El enredo hondureño

Celso Amorín, el canciller brasileño, afirmó el domingo que estaba más interesado en saber el resultado del clásico entre el Real Madrid y el Barcelona que el de las elecciones en Honduras. Un exceso verbal (casi imperialista) pero que debe entenderse en el contexto de la política exterior de su Presidente que se ha jugado a fondo, sin grises, sobre este tema.
Distante de esa postura, un EEUU que vuelve a participar por esta vez (¿?) en la región (luego de la autonomía relativa que la era Bush y el 11S nos legó). Barack Obama condenó el golpe y respaldó la democracia hondureña en su momento, pero no puede ir más allá de sus posibilidades (por eso es tan recomendable el ejercicio retórico, la pieza magistral de política que contiene el discurso de Arturo Valenzuela ante la OEA, reconociendo las elecciones hondureñas).
Y en versión doméstica, también dos contendientes: un Zelaya todavía vociferante pero cada vez más solo (lo cual se simboliza en que de los 300 manifestantes que dormían con él en la embajada meses atrás, hoy apenas queda un puñado); y, en el otro extremo, un Micheletti, miembro del mismo partido, aprovechando la interna política norteamericana (cuyo congreso condicionó la elección de autoridades a que el Ejecutivo dejará de apoyar sin condiciones a Zelaya), y que retorna al poder mañana después de un breve receso que, al no nombrar interino o reemplazante, es un fiel reflejo de la parodia trágica de su presidencia.
Casi todos conocemos los hechos más recientes en Honduras: un golpe de estado (o varios golpes); un presidente en el exilio y luego refugiado en la embajada del Brasil (sea por instancia de este país o con ayuda venezolana); otro presidente de facto que dio muestras de una muñeca política que le permitió sobrevivir a la presión de toda la comunidad internacional; un pacto no cumplido por maniobras políticas del más variado cuño; y, al final del día, unas elecciones relativamente limpias y transparentes y un Presidente electo… lo cual, convengamos, es una situación cualitativamente distinta a la de la semana pasada.
Porfirio Lobo, el ganador de los comicios, es un representante conspicuo de ese pequeño círculo de hierro, dueño y señor del país, un hombre de derecha que difícilmente cambiará los índices de desigualdad y de pobreza que hacen palidecer de vergüenza a cualquiera, pero ha sido elegido democráticamente, lo cual complica la situación para muchos actores, más allá de Micheletti, Zelaya o el propio Lobo.
Es complicada para Brasil, por ejemplo, que no las tiene todas consigo: lo de Honduras y el recibimiento que hizo al presidente iraní la semana pasada, son analizados por muchos como dos traspiés consecutivos en su recién estrenada mayoría de edad en la escena internacional.
También para la OEA, que no puede ir más allá de lo que los países que la componen deciden por ella, y que también se enfrenta a un quiebre, por lo menos retórico, entre sus miembros (y, por tanto, contribuyendo al proceso y pérdida de relevancia que ha venido sufriendo por obra y gracia de sus propios integrantes).
Finalmente, es complicada para muchos países que retiraron sus embajadores, que dicen que no reconocerán el proceso, pero que saben que no hay muchas más alternativas.
En ese contexto, ¿es defender un golpe de estado apoyar las elecciones del domingo en Honduras?
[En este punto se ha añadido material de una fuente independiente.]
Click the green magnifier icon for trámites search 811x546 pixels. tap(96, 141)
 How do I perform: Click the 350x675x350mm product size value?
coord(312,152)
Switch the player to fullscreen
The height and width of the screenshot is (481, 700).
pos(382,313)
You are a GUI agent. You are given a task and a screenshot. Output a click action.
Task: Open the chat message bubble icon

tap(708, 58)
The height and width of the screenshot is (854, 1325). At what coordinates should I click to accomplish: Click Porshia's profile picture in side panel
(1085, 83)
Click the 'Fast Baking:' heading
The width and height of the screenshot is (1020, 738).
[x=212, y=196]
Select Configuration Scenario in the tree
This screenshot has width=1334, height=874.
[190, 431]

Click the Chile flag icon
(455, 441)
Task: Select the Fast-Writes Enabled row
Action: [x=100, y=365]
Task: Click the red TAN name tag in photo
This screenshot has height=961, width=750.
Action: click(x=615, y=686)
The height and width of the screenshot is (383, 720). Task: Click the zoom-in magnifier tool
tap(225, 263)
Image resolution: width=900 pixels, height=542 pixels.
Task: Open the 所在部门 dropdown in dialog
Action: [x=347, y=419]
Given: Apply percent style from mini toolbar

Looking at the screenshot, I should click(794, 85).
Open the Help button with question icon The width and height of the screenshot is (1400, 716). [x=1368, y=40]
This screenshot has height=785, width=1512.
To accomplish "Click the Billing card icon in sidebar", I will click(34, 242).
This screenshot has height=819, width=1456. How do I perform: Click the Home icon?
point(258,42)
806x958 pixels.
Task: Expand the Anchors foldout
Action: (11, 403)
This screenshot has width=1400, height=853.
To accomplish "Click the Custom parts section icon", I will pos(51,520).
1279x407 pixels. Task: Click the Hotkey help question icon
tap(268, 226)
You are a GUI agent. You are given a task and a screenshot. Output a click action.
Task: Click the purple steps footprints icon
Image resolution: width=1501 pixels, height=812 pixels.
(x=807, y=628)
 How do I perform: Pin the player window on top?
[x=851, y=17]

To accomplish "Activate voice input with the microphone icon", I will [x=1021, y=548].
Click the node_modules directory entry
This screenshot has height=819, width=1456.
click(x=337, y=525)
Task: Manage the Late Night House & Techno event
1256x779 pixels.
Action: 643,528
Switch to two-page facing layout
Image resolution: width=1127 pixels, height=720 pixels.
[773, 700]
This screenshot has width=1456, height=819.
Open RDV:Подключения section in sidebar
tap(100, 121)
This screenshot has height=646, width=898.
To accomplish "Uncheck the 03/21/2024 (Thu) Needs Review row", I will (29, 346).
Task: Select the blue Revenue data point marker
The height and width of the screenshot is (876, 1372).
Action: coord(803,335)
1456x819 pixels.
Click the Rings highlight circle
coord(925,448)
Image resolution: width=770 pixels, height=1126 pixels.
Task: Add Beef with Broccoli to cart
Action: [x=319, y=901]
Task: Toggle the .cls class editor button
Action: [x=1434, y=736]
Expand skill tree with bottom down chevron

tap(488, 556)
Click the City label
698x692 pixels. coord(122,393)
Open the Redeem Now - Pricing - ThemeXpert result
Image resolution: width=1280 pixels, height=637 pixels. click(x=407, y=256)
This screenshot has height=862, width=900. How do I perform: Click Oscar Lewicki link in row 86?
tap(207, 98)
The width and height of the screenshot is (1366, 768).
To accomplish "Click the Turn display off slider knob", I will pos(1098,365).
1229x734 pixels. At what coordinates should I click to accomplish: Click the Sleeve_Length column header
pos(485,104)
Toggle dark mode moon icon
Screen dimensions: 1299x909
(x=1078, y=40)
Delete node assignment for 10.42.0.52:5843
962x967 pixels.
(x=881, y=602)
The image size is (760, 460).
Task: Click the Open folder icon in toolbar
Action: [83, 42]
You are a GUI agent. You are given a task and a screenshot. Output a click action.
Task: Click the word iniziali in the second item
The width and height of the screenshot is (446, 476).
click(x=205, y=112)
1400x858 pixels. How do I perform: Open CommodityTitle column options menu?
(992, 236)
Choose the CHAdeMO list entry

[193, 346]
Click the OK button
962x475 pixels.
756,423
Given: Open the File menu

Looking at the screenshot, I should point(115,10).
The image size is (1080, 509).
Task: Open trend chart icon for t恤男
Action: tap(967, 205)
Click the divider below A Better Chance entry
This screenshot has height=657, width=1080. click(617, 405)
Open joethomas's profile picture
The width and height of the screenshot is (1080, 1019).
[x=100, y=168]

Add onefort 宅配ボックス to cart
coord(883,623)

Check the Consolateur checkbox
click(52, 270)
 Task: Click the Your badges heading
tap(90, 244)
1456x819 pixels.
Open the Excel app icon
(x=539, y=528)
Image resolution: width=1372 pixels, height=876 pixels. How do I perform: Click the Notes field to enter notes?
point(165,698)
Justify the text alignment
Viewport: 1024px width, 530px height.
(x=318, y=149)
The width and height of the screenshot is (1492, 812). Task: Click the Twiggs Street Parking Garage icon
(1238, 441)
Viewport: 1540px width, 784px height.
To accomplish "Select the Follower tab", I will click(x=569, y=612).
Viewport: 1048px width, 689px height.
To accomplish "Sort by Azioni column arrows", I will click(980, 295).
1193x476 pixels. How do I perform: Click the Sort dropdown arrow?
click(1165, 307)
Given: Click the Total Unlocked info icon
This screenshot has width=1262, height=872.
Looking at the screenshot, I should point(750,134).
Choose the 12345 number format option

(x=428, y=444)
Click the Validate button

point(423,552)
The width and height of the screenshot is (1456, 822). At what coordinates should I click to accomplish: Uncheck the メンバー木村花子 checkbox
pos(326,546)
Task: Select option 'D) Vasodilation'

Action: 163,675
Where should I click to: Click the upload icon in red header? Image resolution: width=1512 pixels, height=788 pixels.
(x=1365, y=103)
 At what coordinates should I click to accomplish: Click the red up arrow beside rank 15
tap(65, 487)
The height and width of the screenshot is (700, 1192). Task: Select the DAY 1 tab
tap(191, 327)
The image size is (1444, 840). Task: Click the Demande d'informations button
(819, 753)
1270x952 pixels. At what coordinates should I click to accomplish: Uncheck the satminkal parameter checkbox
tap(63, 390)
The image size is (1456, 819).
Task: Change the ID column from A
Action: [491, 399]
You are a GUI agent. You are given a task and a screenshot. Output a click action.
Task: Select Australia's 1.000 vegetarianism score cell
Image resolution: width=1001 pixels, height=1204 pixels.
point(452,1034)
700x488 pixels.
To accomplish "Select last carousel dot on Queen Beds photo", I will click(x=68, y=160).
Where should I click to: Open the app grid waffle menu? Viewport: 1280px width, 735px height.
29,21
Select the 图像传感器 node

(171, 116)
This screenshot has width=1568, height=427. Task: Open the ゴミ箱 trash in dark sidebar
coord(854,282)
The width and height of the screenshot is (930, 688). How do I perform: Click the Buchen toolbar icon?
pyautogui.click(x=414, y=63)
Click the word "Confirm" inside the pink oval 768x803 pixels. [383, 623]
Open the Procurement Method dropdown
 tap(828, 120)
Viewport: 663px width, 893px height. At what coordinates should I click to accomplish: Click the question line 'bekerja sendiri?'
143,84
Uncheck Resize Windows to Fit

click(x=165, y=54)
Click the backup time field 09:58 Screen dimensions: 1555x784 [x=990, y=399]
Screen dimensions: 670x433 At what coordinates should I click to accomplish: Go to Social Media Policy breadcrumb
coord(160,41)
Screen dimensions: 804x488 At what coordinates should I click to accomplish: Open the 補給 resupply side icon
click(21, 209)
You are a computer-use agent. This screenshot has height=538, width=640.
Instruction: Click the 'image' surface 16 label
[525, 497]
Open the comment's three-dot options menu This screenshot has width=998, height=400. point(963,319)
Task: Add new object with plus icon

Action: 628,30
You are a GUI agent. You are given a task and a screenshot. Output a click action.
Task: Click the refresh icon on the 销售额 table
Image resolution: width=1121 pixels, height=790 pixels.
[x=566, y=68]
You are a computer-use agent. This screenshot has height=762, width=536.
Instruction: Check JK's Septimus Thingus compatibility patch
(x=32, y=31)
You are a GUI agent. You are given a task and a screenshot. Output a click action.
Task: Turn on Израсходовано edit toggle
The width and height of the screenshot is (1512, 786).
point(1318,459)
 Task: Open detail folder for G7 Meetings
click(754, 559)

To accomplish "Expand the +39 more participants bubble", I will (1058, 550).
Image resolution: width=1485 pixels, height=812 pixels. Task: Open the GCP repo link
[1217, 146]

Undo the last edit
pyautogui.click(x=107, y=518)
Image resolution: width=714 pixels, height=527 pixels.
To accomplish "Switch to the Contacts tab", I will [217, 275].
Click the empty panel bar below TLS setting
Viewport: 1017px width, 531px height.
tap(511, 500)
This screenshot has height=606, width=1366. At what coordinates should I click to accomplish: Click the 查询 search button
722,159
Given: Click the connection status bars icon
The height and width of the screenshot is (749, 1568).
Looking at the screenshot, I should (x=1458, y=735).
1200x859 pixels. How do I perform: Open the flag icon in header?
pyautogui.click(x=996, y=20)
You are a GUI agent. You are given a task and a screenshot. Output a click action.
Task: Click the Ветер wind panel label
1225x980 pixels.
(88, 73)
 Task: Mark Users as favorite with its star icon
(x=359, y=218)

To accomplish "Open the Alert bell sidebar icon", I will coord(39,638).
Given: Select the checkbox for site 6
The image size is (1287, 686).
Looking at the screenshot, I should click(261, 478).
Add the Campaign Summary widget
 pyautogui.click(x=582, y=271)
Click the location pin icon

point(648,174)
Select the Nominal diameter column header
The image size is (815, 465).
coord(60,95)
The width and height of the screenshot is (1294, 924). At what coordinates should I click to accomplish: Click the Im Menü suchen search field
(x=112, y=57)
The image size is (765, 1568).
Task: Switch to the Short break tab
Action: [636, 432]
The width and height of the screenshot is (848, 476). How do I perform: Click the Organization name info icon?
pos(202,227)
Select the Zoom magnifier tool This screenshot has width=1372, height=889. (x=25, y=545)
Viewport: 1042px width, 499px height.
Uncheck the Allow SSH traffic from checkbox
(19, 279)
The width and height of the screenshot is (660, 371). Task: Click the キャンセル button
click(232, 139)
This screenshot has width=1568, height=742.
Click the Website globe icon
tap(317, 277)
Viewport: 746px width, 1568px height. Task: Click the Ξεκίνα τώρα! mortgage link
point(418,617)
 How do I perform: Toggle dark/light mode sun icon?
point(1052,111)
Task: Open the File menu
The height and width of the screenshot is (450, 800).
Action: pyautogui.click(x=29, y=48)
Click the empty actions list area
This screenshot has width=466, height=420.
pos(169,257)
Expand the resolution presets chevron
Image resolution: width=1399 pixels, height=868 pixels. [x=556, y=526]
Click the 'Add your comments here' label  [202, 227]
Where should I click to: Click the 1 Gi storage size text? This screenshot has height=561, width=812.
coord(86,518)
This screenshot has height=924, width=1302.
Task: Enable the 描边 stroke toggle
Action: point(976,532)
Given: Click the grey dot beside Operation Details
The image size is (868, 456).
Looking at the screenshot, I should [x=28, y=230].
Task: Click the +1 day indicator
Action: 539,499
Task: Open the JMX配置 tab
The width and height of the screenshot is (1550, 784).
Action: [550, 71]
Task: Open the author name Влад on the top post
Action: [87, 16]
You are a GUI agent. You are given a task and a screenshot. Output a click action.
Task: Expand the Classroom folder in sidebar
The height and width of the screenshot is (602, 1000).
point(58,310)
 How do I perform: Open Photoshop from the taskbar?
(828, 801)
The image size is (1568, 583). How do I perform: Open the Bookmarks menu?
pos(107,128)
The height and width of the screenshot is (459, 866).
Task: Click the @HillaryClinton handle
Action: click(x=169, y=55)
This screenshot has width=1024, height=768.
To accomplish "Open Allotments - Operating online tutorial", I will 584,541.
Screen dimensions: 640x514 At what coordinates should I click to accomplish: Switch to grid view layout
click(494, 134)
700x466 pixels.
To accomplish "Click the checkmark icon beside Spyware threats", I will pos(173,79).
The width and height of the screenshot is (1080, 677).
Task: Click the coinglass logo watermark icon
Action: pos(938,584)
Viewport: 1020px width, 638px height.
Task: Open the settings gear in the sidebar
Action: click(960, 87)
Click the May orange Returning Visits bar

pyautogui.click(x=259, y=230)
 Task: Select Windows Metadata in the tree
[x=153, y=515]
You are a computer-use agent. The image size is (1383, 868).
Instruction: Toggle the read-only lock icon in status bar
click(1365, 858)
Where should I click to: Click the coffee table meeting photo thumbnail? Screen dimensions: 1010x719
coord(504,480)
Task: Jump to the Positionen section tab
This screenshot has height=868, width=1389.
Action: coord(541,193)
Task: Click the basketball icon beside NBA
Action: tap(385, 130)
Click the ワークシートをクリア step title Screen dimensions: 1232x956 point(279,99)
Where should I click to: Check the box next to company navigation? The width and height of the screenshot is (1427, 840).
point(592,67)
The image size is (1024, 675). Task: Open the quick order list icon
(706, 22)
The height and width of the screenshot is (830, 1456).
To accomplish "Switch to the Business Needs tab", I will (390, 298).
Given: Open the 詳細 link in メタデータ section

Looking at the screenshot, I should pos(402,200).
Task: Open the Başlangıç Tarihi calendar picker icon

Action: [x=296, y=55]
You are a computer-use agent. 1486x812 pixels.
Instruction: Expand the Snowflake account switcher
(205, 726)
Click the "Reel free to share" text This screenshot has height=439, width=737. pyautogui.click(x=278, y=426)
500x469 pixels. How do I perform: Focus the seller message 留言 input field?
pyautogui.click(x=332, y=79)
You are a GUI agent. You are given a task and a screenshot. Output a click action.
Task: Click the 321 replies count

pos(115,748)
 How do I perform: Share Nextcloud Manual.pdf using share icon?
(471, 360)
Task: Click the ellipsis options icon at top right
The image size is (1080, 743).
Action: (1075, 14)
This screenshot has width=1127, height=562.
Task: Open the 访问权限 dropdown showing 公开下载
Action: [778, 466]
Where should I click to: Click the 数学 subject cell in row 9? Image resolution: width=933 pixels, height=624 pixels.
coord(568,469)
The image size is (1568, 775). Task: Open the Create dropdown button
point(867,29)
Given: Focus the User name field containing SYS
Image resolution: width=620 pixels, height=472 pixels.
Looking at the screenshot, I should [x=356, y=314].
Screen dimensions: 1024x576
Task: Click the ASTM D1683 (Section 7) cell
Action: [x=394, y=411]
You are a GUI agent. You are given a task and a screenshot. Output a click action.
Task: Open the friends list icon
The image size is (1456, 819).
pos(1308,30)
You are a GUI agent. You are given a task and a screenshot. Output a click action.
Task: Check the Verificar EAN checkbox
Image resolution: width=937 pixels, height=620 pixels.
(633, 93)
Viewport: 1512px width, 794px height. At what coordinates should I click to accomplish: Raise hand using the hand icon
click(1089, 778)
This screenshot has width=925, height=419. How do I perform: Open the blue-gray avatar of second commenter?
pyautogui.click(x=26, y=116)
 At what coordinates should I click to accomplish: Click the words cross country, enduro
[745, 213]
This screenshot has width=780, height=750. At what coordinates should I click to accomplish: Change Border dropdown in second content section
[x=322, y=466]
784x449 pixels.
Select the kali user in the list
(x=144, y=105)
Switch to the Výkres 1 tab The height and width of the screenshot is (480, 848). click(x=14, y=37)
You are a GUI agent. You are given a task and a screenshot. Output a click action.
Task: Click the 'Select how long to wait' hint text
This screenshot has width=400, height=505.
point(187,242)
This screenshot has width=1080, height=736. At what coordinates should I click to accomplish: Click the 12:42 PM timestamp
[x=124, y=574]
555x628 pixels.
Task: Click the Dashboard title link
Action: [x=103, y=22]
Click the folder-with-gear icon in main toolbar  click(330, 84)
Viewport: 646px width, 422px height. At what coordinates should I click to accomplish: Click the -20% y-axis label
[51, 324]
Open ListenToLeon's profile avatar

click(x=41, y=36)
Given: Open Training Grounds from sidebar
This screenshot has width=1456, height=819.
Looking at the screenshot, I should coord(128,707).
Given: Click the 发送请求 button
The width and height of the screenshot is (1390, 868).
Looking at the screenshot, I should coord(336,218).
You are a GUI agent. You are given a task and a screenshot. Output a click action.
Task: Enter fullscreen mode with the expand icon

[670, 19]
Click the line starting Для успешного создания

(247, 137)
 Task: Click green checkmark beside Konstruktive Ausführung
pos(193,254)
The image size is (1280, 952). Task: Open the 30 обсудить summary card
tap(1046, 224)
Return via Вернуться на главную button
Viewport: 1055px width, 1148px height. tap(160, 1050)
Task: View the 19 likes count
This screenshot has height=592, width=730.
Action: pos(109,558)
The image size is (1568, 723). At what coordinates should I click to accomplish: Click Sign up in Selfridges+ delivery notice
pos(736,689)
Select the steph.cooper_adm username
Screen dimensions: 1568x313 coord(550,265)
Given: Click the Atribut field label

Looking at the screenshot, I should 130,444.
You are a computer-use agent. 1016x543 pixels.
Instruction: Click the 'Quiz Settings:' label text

Por supuesto que no.
Los cientos de miles de hondureños que votaron (en malas condiciones, con personajes proscritos o refugiados, con candidatos renunciantes, etc. etc.), merecen que los políticos hondureños y la comunidad internacional encuentren alguna solución de compromiso que permita que todos salgan ganando.
Quizá el nuevo Presidente electo o el Congreso pueda facilitarla: ¿amnistía?, ¿retorno simbólico de Zelaya por unos días?, ¿ambas? Hay una máxima que no debe olvidarse: a los derrotados hay que darles una salida digna (lo cual es difícil hoy por los antecedentes que tenemos, pero esperemos que por una vez todos los actores estén a la altura de las circunstancias).
Lo contrario, que líderes nacionales e internacionales con tanta responsabilidad se mantengan en sus trece, producirá que algunos muchos reconozcan al nuevo gobierno, otros muchos no, y que demos la espalda a quienes prefirieron el voto a cualquier otra alternativa, lo cual, a estas alturas, en Honduras y en cualquier otra parte del mundo, es más de lo que se puede pedir.